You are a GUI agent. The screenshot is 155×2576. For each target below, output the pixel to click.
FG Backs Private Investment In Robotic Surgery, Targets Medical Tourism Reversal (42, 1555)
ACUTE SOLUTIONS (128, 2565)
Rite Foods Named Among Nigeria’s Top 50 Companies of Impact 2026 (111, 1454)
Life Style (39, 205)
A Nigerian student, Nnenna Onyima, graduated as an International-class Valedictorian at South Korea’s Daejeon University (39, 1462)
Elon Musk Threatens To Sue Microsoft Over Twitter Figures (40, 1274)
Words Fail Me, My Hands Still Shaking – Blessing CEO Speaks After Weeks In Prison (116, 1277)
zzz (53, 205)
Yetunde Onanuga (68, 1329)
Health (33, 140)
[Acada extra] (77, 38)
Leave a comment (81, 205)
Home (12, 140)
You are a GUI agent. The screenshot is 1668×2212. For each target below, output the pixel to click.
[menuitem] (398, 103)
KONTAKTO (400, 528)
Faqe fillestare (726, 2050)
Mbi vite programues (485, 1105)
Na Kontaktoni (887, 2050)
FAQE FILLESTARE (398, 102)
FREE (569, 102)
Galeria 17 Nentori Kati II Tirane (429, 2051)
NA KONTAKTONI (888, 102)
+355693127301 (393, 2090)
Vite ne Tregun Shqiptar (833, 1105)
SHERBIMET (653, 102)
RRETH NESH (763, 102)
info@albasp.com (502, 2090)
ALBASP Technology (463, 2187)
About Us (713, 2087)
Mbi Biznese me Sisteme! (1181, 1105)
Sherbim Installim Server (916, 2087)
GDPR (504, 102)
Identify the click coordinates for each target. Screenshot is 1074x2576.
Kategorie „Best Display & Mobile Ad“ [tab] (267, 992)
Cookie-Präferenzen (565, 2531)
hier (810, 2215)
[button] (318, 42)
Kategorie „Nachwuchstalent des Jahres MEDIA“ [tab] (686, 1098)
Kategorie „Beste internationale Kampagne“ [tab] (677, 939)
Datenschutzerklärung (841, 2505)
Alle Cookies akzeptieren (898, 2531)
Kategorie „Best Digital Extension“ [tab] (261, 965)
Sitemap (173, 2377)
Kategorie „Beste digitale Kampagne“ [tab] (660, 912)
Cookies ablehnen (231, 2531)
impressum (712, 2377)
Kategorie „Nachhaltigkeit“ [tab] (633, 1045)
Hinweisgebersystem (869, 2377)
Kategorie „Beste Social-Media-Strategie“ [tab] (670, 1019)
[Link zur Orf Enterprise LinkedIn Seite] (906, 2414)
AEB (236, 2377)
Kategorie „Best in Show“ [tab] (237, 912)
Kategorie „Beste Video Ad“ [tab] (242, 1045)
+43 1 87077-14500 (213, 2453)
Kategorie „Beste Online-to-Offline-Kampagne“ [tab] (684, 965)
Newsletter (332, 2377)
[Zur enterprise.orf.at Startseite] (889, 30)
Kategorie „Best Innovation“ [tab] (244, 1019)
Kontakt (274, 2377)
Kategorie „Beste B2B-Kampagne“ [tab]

☆ ☆ ☆ ☆ ☆ ☆ ☆

What you should do:
What is needed is each line from the records with the word "output" in it.

Response to the exercise:
You are a GUI agent. The screenshot is 155×2576. For each target below, output the pixel to click.
You are a GUI agent. The screenshot is 1668×2212. For each target below, output the pixel to click.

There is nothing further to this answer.